--- DOCUMENT PASSAGE Enclosed Below ---

Good on Paper

It is a bit hard to read a book when I have a rare weekend off. Dallas Aunt comes to town, and finally I am free to do what I want to do: hang with friends, go see all the foreign films I’ve been meaning to see (Embrace of the Serpent and Son of Saul being great films and highly recommended by me.) Rachel Cantor’s new novel Good On Paper finally arrived for me at the library, but my I was ready to party down as much as I party down nowadays.

The problem is I really had to read this as quickly as possible judging from the list of books on hold I have with the library. About four of them are becoming available at the same time despite my best attempts to time them out. Fortunately since I hate driving and took public transit as much as I could, it gave me some good chunks of time to spend reading.

Here is a novel about a down-on-her-luck translator in New York City named Shira getting a seeming dream job translating the new work of a Nobel Prize winning Romanian/Italian poet Romei while trying to keep her makeshift family and life together. The first half of the novel builds the pressure in her life until it comes out exploding about 2/3 of the way through.

I’ll admit I enjoyed Samantha Hunt’s Mr. Splitfoot a lot more than Good on Paper. I wasn’t as engrossed as I was in the former. Then again that could be the symptom of reading the first 100 pages while on transit. It’s a perfectly fine novel, although one thing lingered as I finished the epilogue.

At the point where Shira’s life explodes, I thought I missed something. It was certainly written with the intent of the mind-blowing explosion ready to happen. “Shira! he half shouted, his coital dream cracked open like a canteloupe.” “With the precision of film rolling backward, the pieces shot back into place, the shattering of my life became whole.”

Cantor brings back strains of prior events as she brings this all to a climax, and perhaps it is my shortcoming that I completely missed it. I knew it was a something, but what this something was mystified me for a bit. There I had Shira in bed completely devastated, and here I was in bed more fully clothed than Shira wondering why.

Don’t get me wrong, it’s a great book, but I am upset that I missed the full effect of the climax. But, I suppose, that is my own personal motif.

--- End of Enclosed DOCUMENT PASSAGE ---

= THE PROBLEM =
Copy word for word the part of the book review that begins at "Cantor brings back" and stops after "Shira wondering why.". Work from the book review alone.

--- DATA RECORDS Enclosed Below ---

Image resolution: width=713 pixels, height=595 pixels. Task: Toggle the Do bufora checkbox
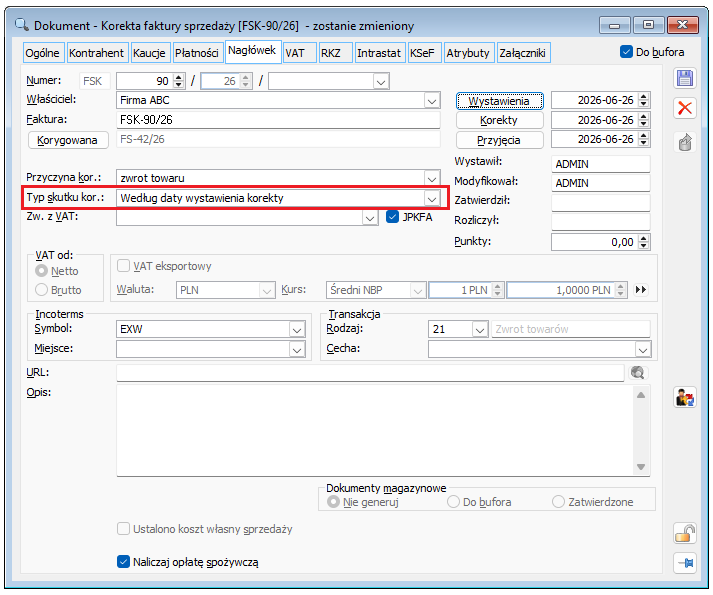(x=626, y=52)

--- End of Enclosed DATA RECORDS ---
--- DATA RECORDS Enclosed Below ---

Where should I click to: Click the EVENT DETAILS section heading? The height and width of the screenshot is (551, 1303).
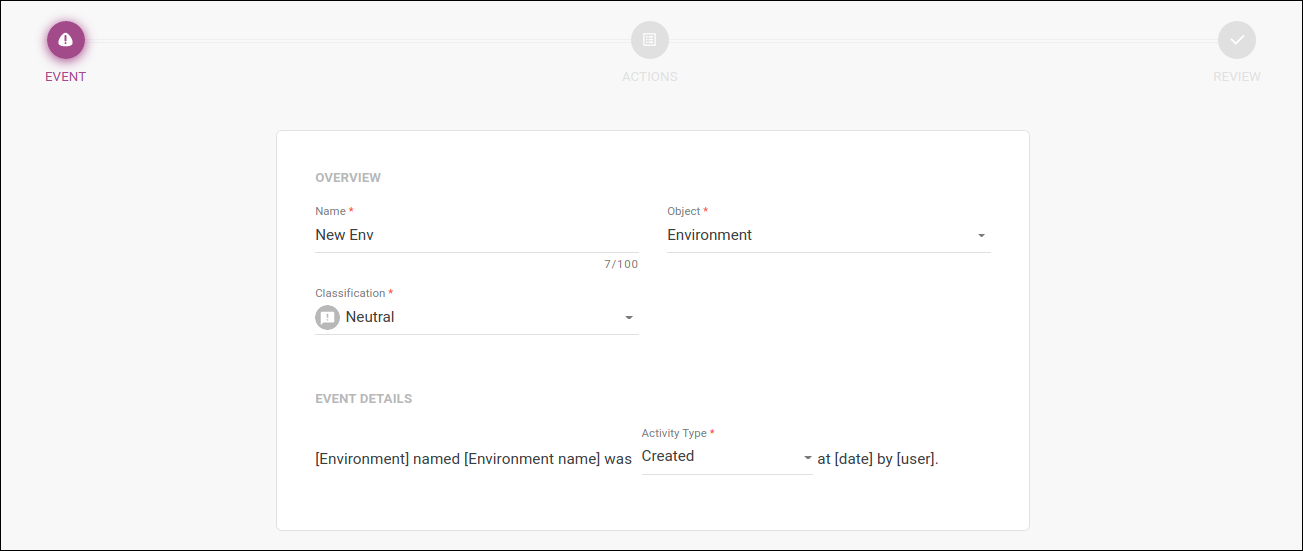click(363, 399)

--- End of Enclosed DATA RECORDS ---

= YOUR SOLUTION =
Cantor brings back strains of prior events as she brings this all to a climax, and perhaps it is my shortcoming that I completely missed it. I knew it was a something, but what this something was mystified me for a bit. There I had Shira in bed completely devastated, and here I was in bed more fully clothed than Shira wondering why.